Singkat cerita, aku pun dibuatkan sebuah warung kecil (26 Oktober 2003) oleh Babe dan Ibuk. Warung yang harus aku kelola sendiri. Tujuannya agar aku punya kesibukan di rumah. Meskipun saat itu, terkadang aku merasa sangat sedih. Bagaimana tidak? Setiap hari aku melihat kembaranku pakai seragam putih abu-abu, menikmati masa SMA yang penuh warna. Sedangkan aku, sibuk memikirkan gimana caranya agar aku cepat sembuh dan bisa kembali ke sekolah. Waktu itu, setiap bulan, Babe tetap membayar SPP-ku. Jadi, aku tetap tercatat sebagai siswa di SMA itu. Aku pun belajar memaafkan saat para senior galak yang beberapa diantaranya sudah lulus itu datang untuk menengokku dan minta maaf atas kesalahan mereka di masa lalu.
Warung kecilku di depan rumah. Sengaja fotoku disensor pakai remote TV. Hihihi. Coz aku belum pakai jilbab waktu itu.

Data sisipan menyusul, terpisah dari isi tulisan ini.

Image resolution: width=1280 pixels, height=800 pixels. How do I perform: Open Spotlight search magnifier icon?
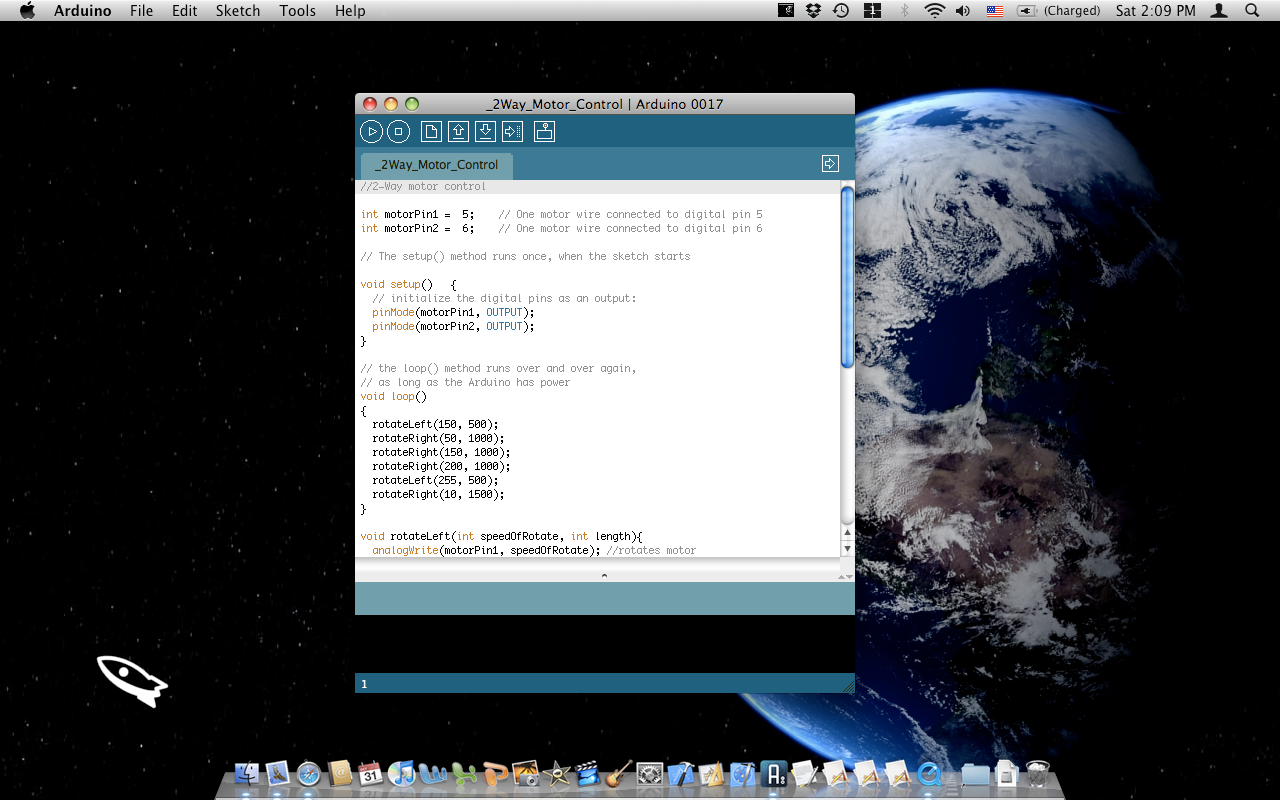1252,11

Hari-hari berlalu, aku belajar meyakini bahwa segala yang menimpaku saat ini adalah kehendak-Nya, jalan takdir-Nya yang begitu indah, dan aku harus sabar serta ikhlas menjalani ini semua. Terkadang, untuk mengobati rasa kangen, aku berkirim surat ke teman-teman SMA dan menitipkan surat-surat itu ke Mbak Thicko. Teman-teman juga sering main dan menghiburku. Aku juga mengungkapkan isi hatiku dengan menulis diary dan membuat puisi. Mbak Thicko juga sering membawakanku kaset-kaset nasyid dan majalah juga buku yang ia pinjam dari kakak kelas. Salah satu buku yang paling berkesan adalah novel Ketika Mas Gagah Pergi (KMGP) karya HelvyTiana Rosa. Dari tokoh Gita, aku pun bertekad dalam hati, suatu hari nanti aku ingin mengenakan hijab. Waktu itu, Mbak Thicko memang sudah mulai aktif mentoring, ikut majelis ta’lim sekolah, dan gabung di ROHIS. Dalam mentoring itu, hanya Mbak Thicko dan Uyun yang belum berhijab.
Novel Ketika Mas Gagah Pergi yang dipinjamkan Mbak Thicko untukku

Sampai akhirnya tahun ajaran baru semakin dekat, aku menyiapkan mental sebaik mungkin. Karena kenyataan yang akan aku hadapi adalah aku akan mengulang di kelas 2, otomatis teman-teman seangkatan dulu akan naik ke kelas 3 (jadi kakak kelasku) dan yang akan menjadi teman seangkatanku adalah adik kelas. Alhamdulillah, aku diterima di kelas 2.3 dan sebangku dengan Meutika. Adik kelas yang sudah aku kenal sejak SMP karena kami sama-sama les di bimbel BPG Nurul Islam.
Tidak terlalu sulit bagiku untuk menyesuaikan diri. Teman-teman di 2.3 sangat asyik dan seru! Wali kelas kami (Bu Rini) juga sangat care. Beliau sudah aku anggap seperti ibuku sendiri. Aku pun ber-azzam, ketika naik kelas 3 nanti aku bisa ranking 3 besar dan itu tandanya aku benar-benar sudah sembuh, aku akan mengenakan hijab. Aku sampaikan keinginanku itu ke Mbak Thicko dan keluargaku. Semuanya setuju!
Di kelas 2 ini, aku benar-benar punya banyak teman yang asyik dan menyenangkan, baik yang sekelas maupun yang beda kelas. Aku pun mulai gabung di ROHIS (jadi tim MADING) dan masuk OSIS (sebagai tim kreatif) tanpa melalui LDK (Latihan Dasar Kepemimpinan). Aku juga ikut mentoring. Prestasi yang cukup membanggakan adalah aku dan tim nasyid putri SMA N 1 Wonogiri berhasil mendapatkan juara 1 lomba nasyid SMA tingkat Kabupaten Wonogiri. Selanjutnya, aku juga dipercaya untuk membuat desain kaos kelas, lalu aku usulkan namanya ‘DEUX TROIS’ yang artinya 2.3.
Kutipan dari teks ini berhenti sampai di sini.